Figure 1 a and b, they are both hard to see, and they need to be improved.

Figure 3, very difficult to see and need to be improved.

Figure 5, writing is very pixelated and needs improvement. 

We produced figures according to the IJMS standards (quality definition greater than 300 dpi); the journal also strongly supports that manuscripts are presented in a word format which requires that figures are embedded in the text. As a consequence, some of them may have lost the original quality and we apologize with the Reviewer for this inconvenient and rendering the comprehension less clear.

In order to enhance the manuscript, figure text fonts were enlarged reducing pixelation effects. In addition, we expect that IJMS will publish on line figures at high definition in specific windows. Should the Referee not be satisfied we will be glad to directly provide her/him with high quality images. Finally, in Figure 5A, F and K, we added the bar sizes and respective values were in the legend: “Bar sizes: 0.5 cm in A, F, K;”…

Figure 7. Use bold characters for the y-Axes. Use bold also for significance symbols as currently very difficult to see.
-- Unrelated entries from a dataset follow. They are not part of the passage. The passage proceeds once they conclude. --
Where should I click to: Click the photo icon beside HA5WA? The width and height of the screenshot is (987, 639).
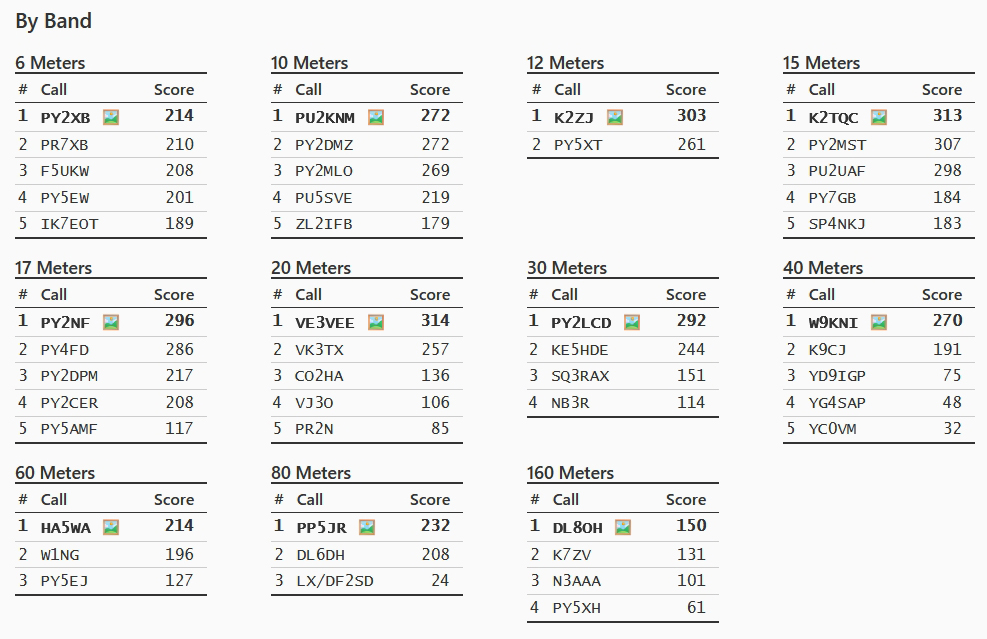[x=111, y=527]
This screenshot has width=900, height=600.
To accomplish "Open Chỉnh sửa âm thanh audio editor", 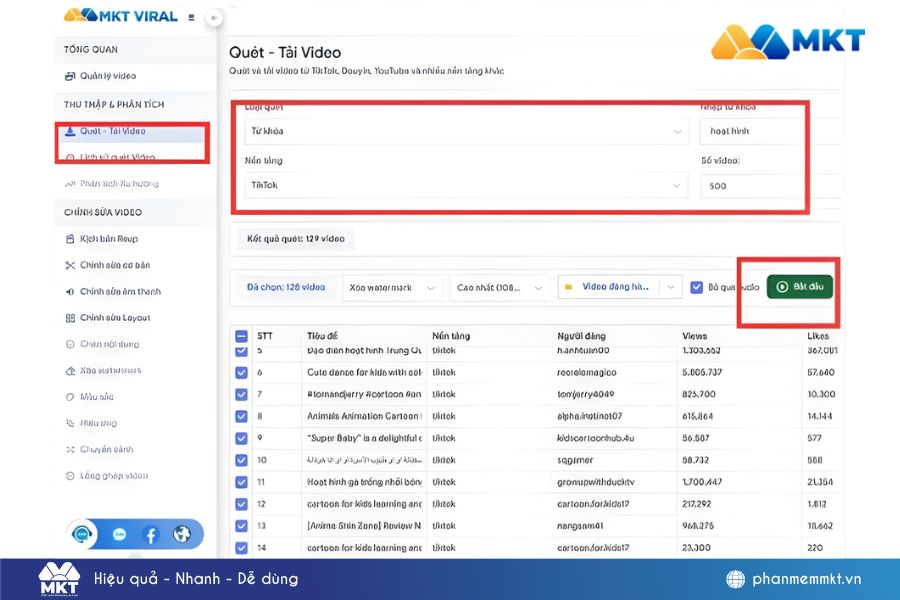I will (108, 291).
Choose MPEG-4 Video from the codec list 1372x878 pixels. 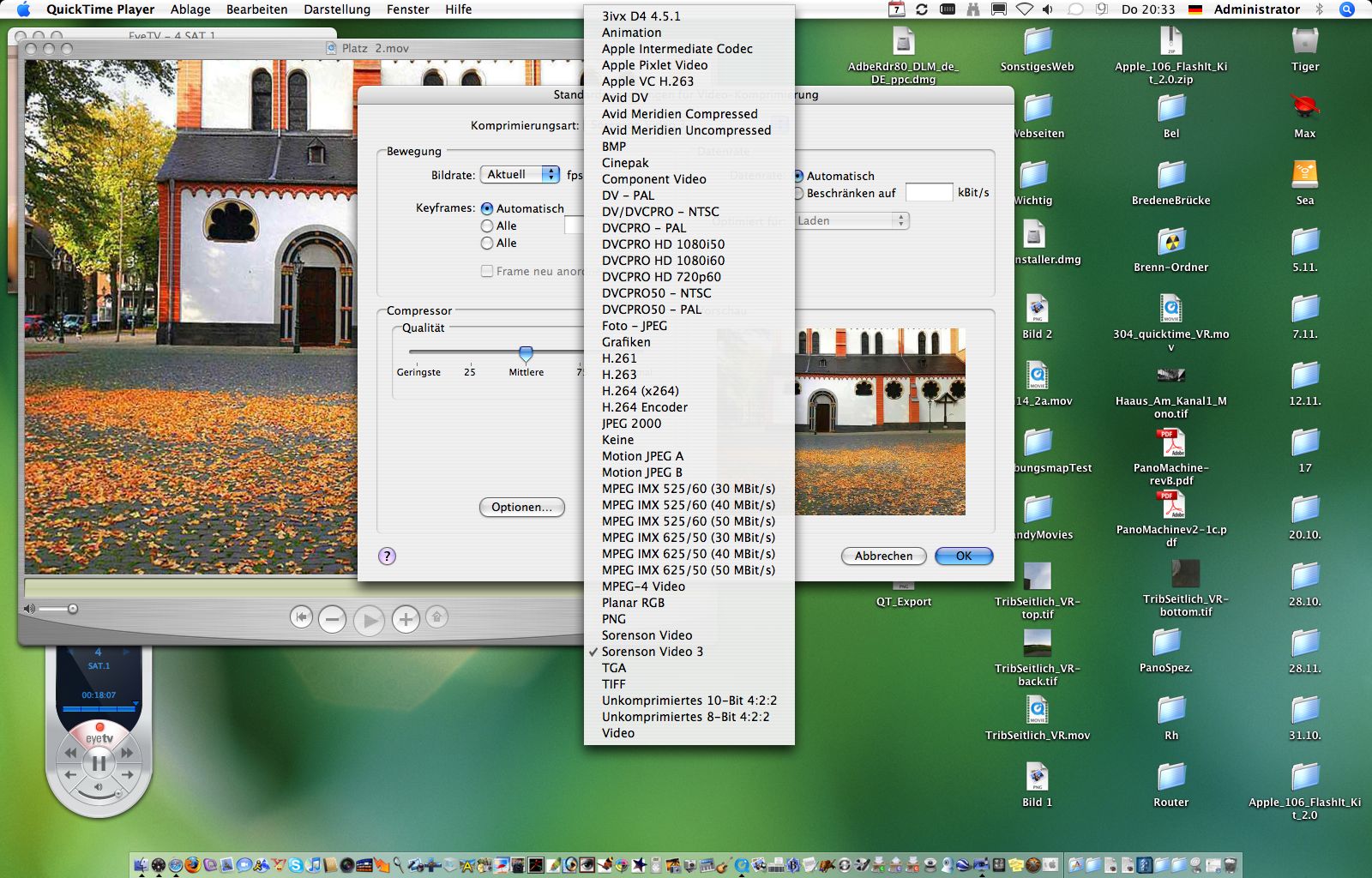coord(643,586)
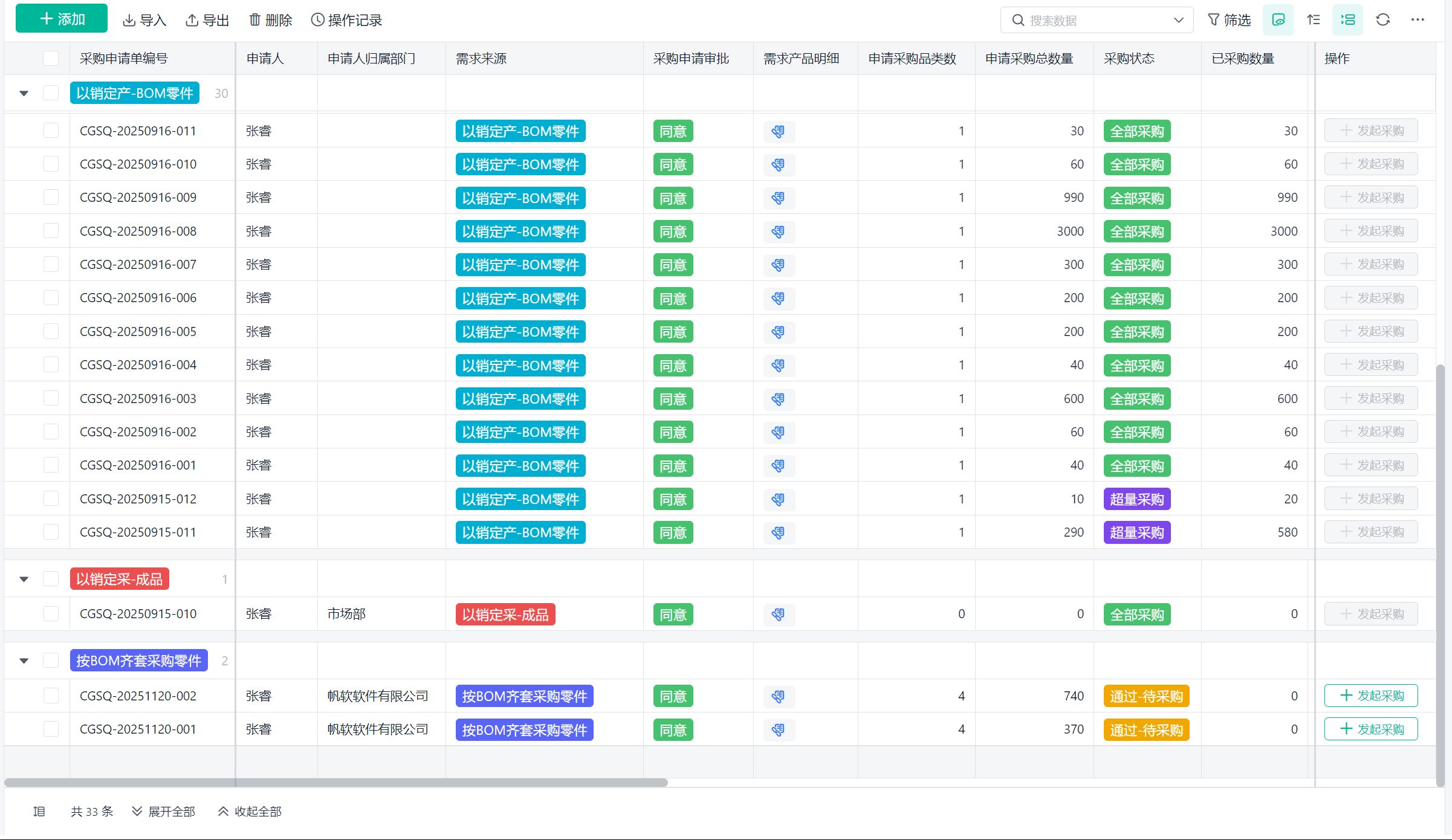Open the search field dropdown arrow

point(1178,20)
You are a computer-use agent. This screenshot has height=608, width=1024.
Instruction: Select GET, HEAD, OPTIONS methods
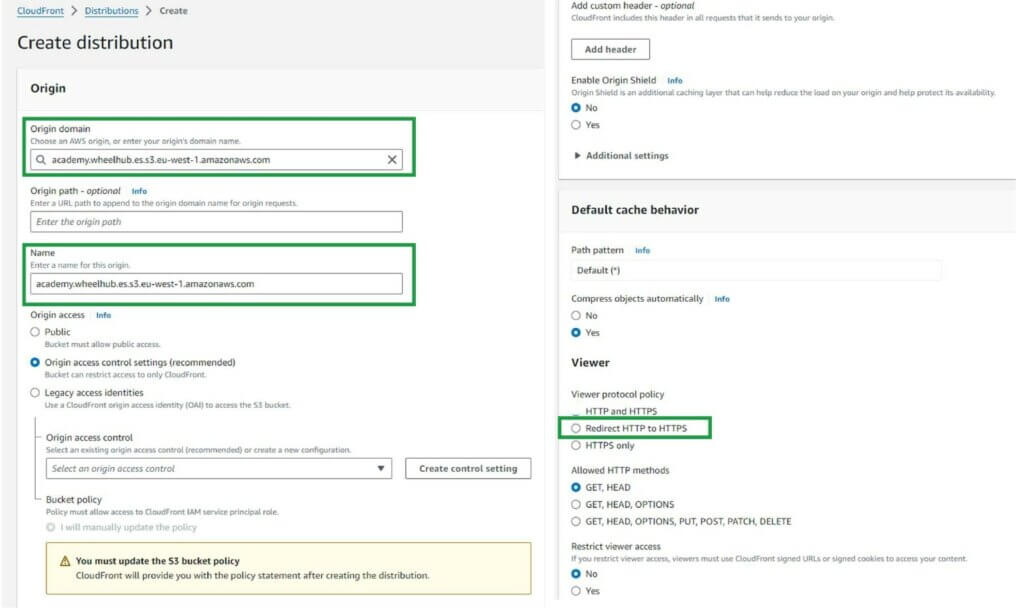576,505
Thicker trait was used for the y-axis and significance letters were size-increased and bolded.

Figure 9. Southern analyses is of poor quality, suggested removal and placement in the supplementary materials.

We do apologize for the Southern blot image unexpectedly appearing at the panel left side. Original and unprocessed blots are requested by the journal. Hence, we explain the unexpected image due to a cut and paste mistake which was not reckoned during the last control steps.
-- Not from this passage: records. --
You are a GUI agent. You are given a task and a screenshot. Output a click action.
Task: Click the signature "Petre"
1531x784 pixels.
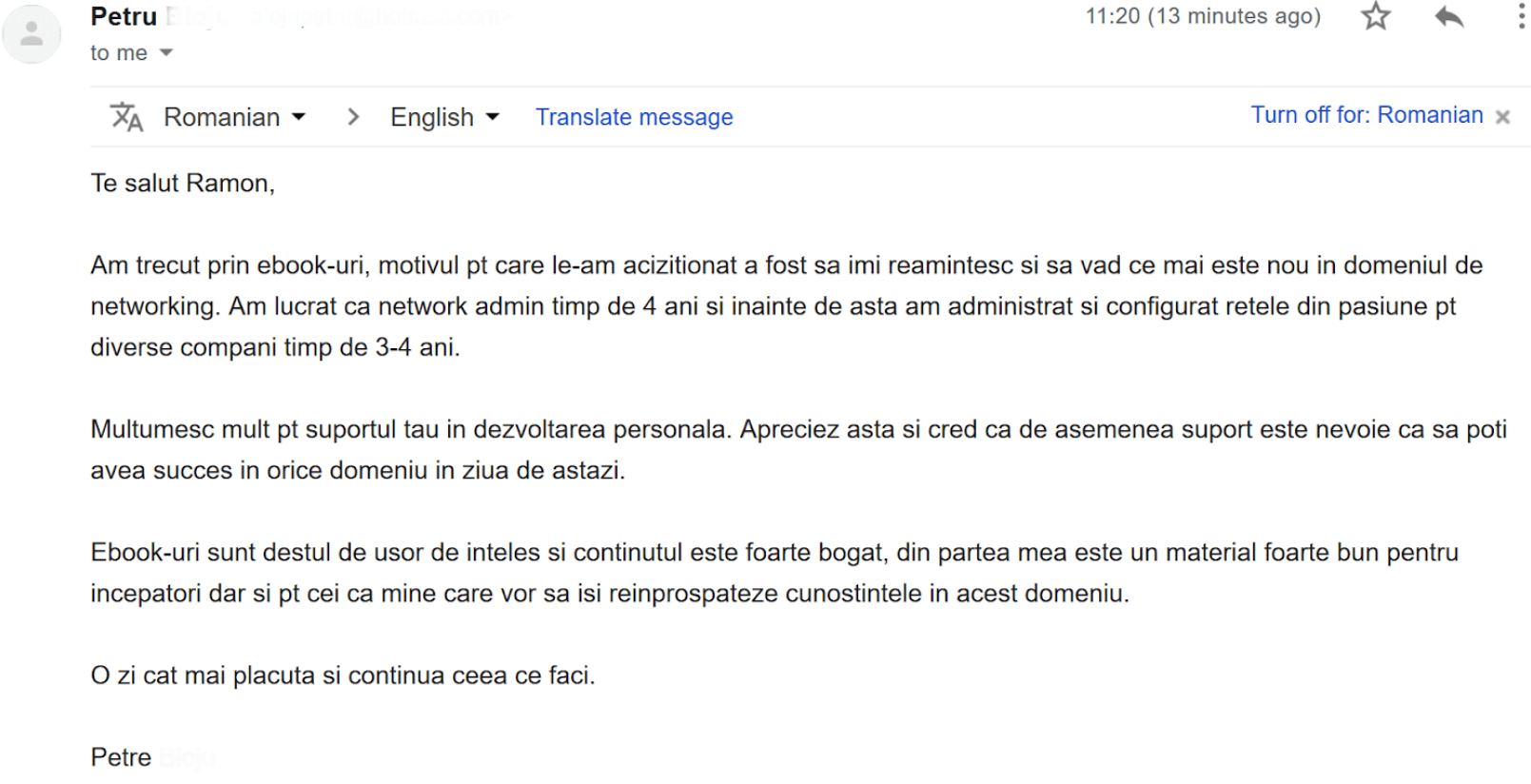(x=121, y=757)
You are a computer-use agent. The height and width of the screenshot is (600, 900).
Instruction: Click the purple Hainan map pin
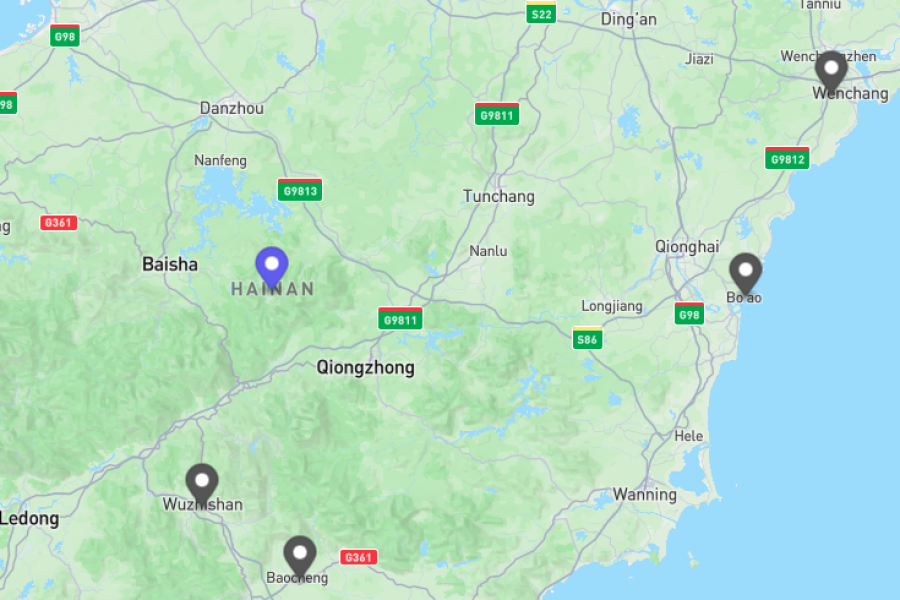click(x=272, y=268)
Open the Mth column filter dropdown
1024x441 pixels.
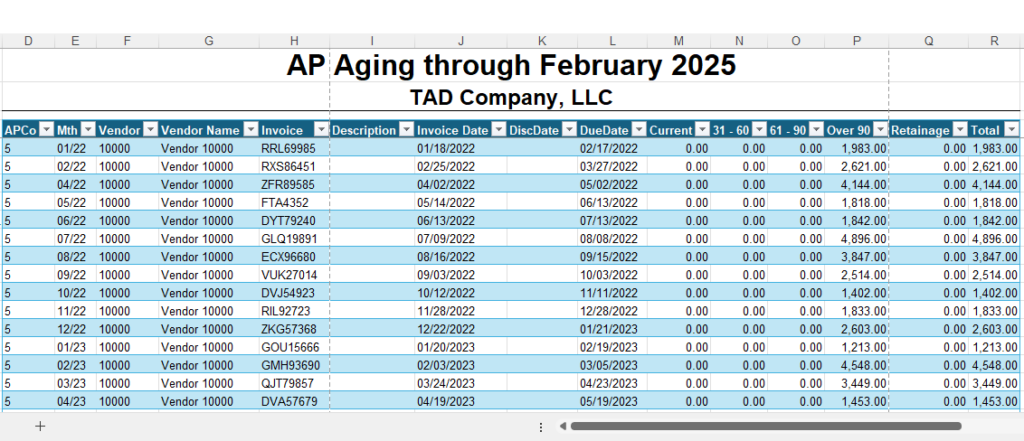tap(88, 130)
We modified the Figure 9 by just removing the blots and presenting them into the new Figure S3.

In Figure S3, however, the blots were modified by just enhancing the contrast (minimally altering the original blots) and by adding arrows near the signal bands to support the occurrence of multiple T-DNA copies as stated in the results  (lines: 400-402) and in Table S7 (previously labelled Table S6).

line 645. change frost by liquid nitrogen to flash frozen in liquid nitrogen

We corrected the text as requested (line 661).

Round 2

Reviewer 1 Report

The authors have carefully revised the manuscript. I believe it could be accepted for publication.